SOURCE MATERIAL: Begin
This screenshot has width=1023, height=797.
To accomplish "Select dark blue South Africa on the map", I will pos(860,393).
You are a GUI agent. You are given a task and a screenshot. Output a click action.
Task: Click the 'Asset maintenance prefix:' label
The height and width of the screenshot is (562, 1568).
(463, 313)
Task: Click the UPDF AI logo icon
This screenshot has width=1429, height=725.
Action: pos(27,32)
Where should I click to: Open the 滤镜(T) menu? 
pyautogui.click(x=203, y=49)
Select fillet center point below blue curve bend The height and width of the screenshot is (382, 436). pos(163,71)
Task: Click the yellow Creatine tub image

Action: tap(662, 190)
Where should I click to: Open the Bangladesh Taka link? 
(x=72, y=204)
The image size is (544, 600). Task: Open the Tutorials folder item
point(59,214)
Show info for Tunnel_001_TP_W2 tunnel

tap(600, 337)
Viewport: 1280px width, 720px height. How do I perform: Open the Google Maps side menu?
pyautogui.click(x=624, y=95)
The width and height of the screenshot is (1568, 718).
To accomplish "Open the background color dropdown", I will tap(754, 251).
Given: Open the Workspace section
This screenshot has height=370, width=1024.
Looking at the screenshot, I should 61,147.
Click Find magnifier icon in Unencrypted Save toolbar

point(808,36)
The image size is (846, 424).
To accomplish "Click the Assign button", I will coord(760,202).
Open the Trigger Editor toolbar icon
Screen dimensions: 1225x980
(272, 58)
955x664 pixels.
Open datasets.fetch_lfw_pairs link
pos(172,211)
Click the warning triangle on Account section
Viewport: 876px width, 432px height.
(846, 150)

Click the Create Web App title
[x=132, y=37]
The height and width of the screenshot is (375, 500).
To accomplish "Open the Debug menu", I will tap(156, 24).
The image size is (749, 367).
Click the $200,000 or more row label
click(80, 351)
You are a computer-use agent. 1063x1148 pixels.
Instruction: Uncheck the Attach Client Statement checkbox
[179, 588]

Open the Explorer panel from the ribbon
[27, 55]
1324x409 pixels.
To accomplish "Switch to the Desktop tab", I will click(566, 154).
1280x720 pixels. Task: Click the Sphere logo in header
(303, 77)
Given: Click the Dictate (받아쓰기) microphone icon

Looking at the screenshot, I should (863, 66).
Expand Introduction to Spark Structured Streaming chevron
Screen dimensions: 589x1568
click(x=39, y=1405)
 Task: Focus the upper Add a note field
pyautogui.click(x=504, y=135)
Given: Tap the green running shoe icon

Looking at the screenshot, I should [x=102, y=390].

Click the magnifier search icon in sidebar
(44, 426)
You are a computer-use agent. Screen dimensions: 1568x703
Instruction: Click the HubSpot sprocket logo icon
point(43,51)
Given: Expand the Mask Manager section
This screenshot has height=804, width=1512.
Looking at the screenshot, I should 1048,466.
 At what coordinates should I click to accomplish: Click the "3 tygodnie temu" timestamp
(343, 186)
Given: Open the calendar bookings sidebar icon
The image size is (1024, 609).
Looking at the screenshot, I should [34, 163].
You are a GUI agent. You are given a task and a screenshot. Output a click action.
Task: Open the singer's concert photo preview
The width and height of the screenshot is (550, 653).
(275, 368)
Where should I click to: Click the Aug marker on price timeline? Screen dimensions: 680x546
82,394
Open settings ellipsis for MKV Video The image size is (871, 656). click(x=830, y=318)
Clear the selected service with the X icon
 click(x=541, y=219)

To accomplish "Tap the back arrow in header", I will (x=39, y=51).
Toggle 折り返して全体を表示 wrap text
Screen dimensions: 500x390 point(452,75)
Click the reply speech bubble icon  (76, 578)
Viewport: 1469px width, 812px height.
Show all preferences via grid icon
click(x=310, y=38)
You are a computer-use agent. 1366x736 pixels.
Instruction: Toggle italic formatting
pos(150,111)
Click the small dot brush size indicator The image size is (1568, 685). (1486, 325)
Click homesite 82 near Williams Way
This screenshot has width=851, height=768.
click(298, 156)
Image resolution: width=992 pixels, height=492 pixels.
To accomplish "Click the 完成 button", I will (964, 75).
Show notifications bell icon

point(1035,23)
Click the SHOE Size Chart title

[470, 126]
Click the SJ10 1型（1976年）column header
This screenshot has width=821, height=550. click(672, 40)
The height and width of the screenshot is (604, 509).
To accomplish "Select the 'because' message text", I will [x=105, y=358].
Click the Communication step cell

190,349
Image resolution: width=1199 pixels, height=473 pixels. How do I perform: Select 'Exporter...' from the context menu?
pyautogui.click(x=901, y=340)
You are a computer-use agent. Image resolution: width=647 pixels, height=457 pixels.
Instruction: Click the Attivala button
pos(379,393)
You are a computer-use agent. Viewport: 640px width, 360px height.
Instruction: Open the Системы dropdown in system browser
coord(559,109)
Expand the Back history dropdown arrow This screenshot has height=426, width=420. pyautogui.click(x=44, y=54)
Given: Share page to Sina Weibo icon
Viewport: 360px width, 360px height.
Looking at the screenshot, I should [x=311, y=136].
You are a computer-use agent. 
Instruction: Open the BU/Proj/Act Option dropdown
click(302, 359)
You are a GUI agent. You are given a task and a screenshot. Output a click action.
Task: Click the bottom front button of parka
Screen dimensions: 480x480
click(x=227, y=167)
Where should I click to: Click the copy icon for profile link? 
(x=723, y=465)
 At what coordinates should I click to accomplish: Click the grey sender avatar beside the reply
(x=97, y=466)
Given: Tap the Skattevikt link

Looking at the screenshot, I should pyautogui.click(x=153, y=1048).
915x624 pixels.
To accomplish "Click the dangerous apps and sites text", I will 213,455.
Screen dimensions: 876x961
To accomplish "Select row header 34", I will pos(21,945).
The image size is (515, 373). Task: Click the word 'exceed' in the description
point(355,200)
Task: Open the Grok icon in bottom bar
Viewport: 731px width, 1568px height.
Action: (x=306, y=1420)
SOURCE MATERIAL: End
• [ACTION ITEM]:
Give back the data exactly, with no line dropped.

• [SOLUTION TO THIS TASK]:
This screenshot has width=1023, height=797.
To accomplish "Select dark blue South Africa on the map", I will pos(860,393).
You are a GUI agent. You are given a task and a screenshot. Output a click action.
Task: Click the 'Asset maintenance prefix:' label
The height and width of the screenshot is (562, 1568).
(463, 313)
Task: Click the UPDF AI logo icon
This screenshot has width=1429, height=725.
Action: pos(27,32)
Where should I click to: Open the 滤镜(T) menu? 
pyautogui.click(x=203, y=49)
Select fillet center point below blue curve bend The height and width of the screenshot is (382, 436). pos(163,71)
Task: Click the yellow Creatine tub image

Action: tap(662, 190)
Where should I click to: Open the Bangladesh Taka link? 
(x=72, y=204)
The image size is (544, 600). Task: Open the Tutorials folder item
point(59,214)
Show info for Tunnel_001_TP_W2 tunnel

tap(600, 337)
Viewport: 1280px width, 720px height. How do I perform: Open the Google Maps side menu?
pyautogui.click(x=624, y=95)
The width and height of the screenshot is (1568, 718).
To accomplish "Open the background color dropdown", I will tap(754, 251).
Given: Open the Workspace section
This screenshot has height=370, width=1024.
Looking at the screenshot, I should 61,147.
Click Find magnifier icon in Unencrypted Save toolbar

point(808,36)
The image size is (846, 424).
To accomplish "Click the Assign button", I will coord(760,202).
Open the Trigger Editor toolbar icon
Screen dimensions: 1225x980
(272, 58)
955x664 pixels.
Open datasets.fetch_lfw_pairs link
pos(172,211)
Click the warning triangle on Account section
Viewport: 876px width, 432px height.
(846, 150)

Click the Create Web App title
[x=132, y=37]
The height and width of the screenshot is (375, 500).
To accomplish "Open the Debug menu", I will tap(156, 24).
The image size is (749, 367).
Click the $200,000 or more row label
click(80, 351)
You are a computer-use agent. 1063x1148 pixels.
Instruction: Uncheck the Attach Client Statement checkbox
[179, 588]

Open the Explorer panel from the ribbon
[27, 55]
1324x409 pixels.
To accomplish "Switch to the Desktop tab", I will click(566, 154).
1280x720 pixels. Task: Click the Sphere logo in header
(303, 77)
Given: Click the Dictate (받아쓰기) microphone icon

Looking at the screenshot, I should (863, 66).
Expand Introduction to Spark Structured Streaming chevron
Screen dimensions: 589x1568
click(x=39, y=1405)
 Task: Focus the upper Add a note field
pyautogui.click(x=504, y=135)
Given: Tap the green running shoe icon

Looking at the screenshot, I should [x=102, y=390].

Click the magnifier search icon in sidebar
(44, 426)
You are a computer-use agent. Screen dimensions: 1568x703
Instruction: Click the HubSpot sprocket logo icon
point(43,51)
Given: Expand the Mask Manager section
This screenshot has height=804, width=1512.
Looking at the screenshot, I should 1048,466.
 At what coordinates should I click to accomplish: Click the "3 tygodnie temu" timestamp
(343, 186)
Given: Open the calendar bookings sidebar icon
The image size is (1024, 609).
Looking at the screenshot, I should [34, 163].
You are a GUI agent. You are given a task and a screenshot. Output a click action.
Task: Open the singer's concert photo preview
The width and height of the screenshot is (550, 653).
(275, 368)
Where should I click to: Click the Aug marker on price timeline? Screen dimensions: 680x546
82,394
Open settings ellipsis for MKV Video The image size is (871, 656). click(x=830, y=318)
Clear the selected service with the X icon
 click(x=541, y=219)

To accomplish "Tap the back arrow in header", I will (x=39, y=51).
Toggle 折り返して全体を表示 wrap text
Screen dimensions: 500x390 point(452,75)
Click the reply speech bubble icon  (76, 578)
Viewport: 1469px width, 812px height.
Show all preferences via grid icon
click(x=310, y=38)
You are a computer-use agent. 1366x736 pixels.
Instruction: Toggle italic formatting
pos(150,111)
Click the small dot brush size indicator The image size is (1568, 685). (1486, 325)
Click homesite 82 near Williams Way
This screenshot has width=851, height=768.
click(298, 156)
Image resolution: width=992 pixels, height=492 pixels.
To accomplish "Click the 完成 button", I will (964, 75).
Show notifications bell icon

point(1035,23)
Click the SHOE Size Chart title

[470, 126]
Click the SJ10 1型（1976年）column header
This screenshot has width=821, height=550. click(672, 40)
The height and width of the screenshot is (604, 509).
To accomplish "Select the 'because' message text", I will [x=105, y=358].
Click the Communication step cell

190,349
Image resolution: width=1199 pixels, height=473 pixels. How do I perform: Select 'Exporter...' from the context menu?
pyautogui.click(x=901, y=340)
You are a computer-use agent. Image resolution: width=647 pixels, height=457 pixels.
Instruction: Click the Attivala button
pos(379,393)
You are a computer-use agent. Viewport: 640px width, 360px height.
Instruction: Open the Системы dropdown in system browser
coord(559,109)
Expand the Back history dropdown arrow This screenshot has height=426, width=420. pyautogui.click(x=44, y=54)
Given: Share page to Sina Weibo icon
Viewport: 360px width, 360px height.
Looking at the screenshot, I should [x=311, y=136].
You are a computer-use agent. 
Instruction: Open the BU/Proj/Act Option dropdown
click(302, 359)
You are a GUI agent. You are given a task and a screenshot. Output a click action.
Task: Click the bottom front button of parka
Screen dimensions: 480x480
click(x=227, y=167)
Where should I click to: Click the copy icon for profile link? 
(x=723, y=465)
 At what coordinates should I click to accomplish: Click the grey sender avatar beside the reply
(x=97, y=466)
Given: Tap the Skattevikt link

Looking at the screenshot, I should pyautogui.click(x=153, y=1048).
915x624 pixels.
To accomplish "Click the dangerous apps and sites text", I will 213,455.
Screen dimensions: 876x961
To accomplish "Select row header 34", I will pos(21,945).
The image size is (515, 373). Task: Click the word 'exceed' in the description
point(355,200)
Task: Open the Grok icon in bottom bar
Viewport: 731px width, 1568px height.
Action: (x=306, y=1420)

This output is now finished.